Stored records
━━━
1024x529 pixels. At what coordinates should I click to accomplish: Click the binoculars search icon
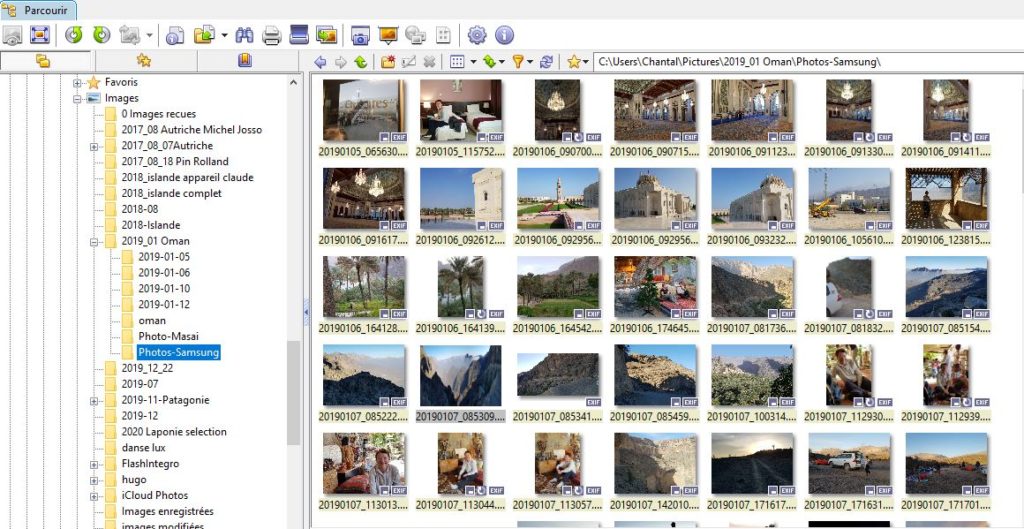244,35
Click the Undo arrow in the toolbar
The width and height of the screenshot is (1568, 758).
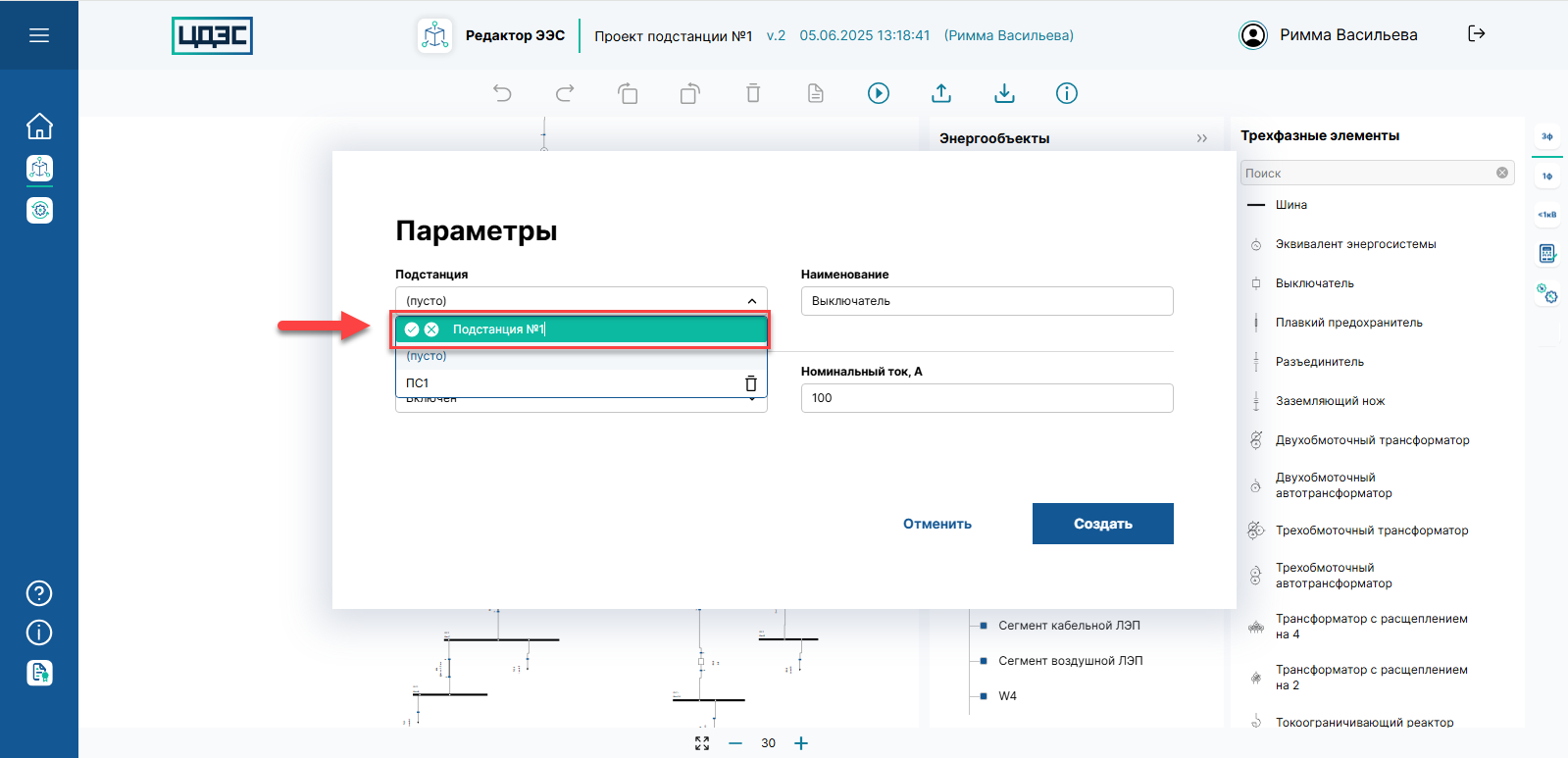coord(502,93)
━━━
Where the line containing "Click the Undo arrow in the toolbar" appears, begin copying there and continue exactly through the final line of the records; both end lines belong in the copy, pictures do not.

## Output of the task
Click the Undo arrow in the toolbar
The width and height of the screenshot is (1568, 758).
coord(502,93)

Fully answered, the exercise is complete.